10. The automobile hinge according to claim 8, wherein the sealing arrangement comprises an annular sealing washer on an end face of the radial collar facing the second pin portion, which secures the internal and external threads against leakage of lubricant.

11. The automobile hinge according to claim 1, wherein the internal thread of the second hinge bore and the external thread of the second pin portion is designed in such a way that an increasing pitch has to be overcome during an opening movement of the door, while a closing movement of the door results in a closing favoring a dropping of the door into a lock.

12. The automobile hinge according to claim 1, wherein one of the internal thread of the second hinge bore and of the external thread of the second pin portion comprise flanks provided with a sliding coating reducing a braking torque.

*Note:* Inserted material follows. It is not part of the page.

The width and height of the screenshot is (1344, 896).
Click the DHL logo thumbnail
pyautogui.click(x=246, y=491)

13. The automobile hinge according to claim 1, wherein the second hinge bore and the second pin portion are radially contacting each other directly outside a bearing bush.

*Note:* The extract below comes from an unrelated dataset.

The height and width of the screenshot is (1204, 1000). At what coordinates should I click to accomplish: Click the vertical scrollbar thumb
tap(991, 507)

14. The automobile hinge according to claim 1, wherein the second pin portion has a nominal diameter, and wherein a height of the internal thread over a circumference of the second pin portion is equal to a value obtained by multiplying a factor selected from a range ranging from 0.8 to 1.2 with said nominal diameter.

15. An automotive hinge, comprising

a first hinge part assigned to one of a flap and a vehicle body part, the first hinge part comprising a first hinge bore,

a second hinge part assigned to the other of the flap and the vehicle body part, the second hinge part comprising a second hinge bore, and

a hinge pin having an axis of rotation,

wherein the hinge pin comprises a first pin portion which is fixed in a rotationally fixed manner in the first hinge bore of the first hinge part,

wherein the hinge pin comprises a second pin portion which is pivotally received in the second hinge bore of the second hinge part,

wherein the second pin portion comprises at least one external thread,

wherein the second hinge bore of the second hinge part comprises at least one internal thread,

wherein the at least one external thread of the second pin portion can be screwed into the at least one internal thread of the second hinge bore of the second hinge part, and

wherein the internal thread of the second hinge bore and the external thread of the second pin portion co-operate to a direct pivotal connection of the hinge pin and the second hinge part.

16. The automotive hinge according to claim 15, wherein the internal thread and the external thread are formed as fine threads with a small pitch.

17. The automotive hinge according to claim 15, wherein the first pin portion comprises an external thread, wherein the first hinge bore of the first hinge part comprises an internal thread, and wherein the external thread of the first pin portion is screwed into the internal thread of the first hinge bore to secure the first pin portion in a rotationally fixed manner in the first hinge bore of the first hinge part.

18. The automotive hinge according to claim 17, wherein a thread direction of the first pin portion is opposite of a thread direction of the second pin portion.

19. The automotive hinge according to claim 15, wherein the hinge pin comprises a radial collar between said first pin portion and said second pin portion, the radial collar being arranged between the first hinge part and the second hinge part.

20. The automotive hinge according to claim 15, wherein the automotive hinge can be disassembled from at least the second hinge part by unscrewing without destroying a riveted connection.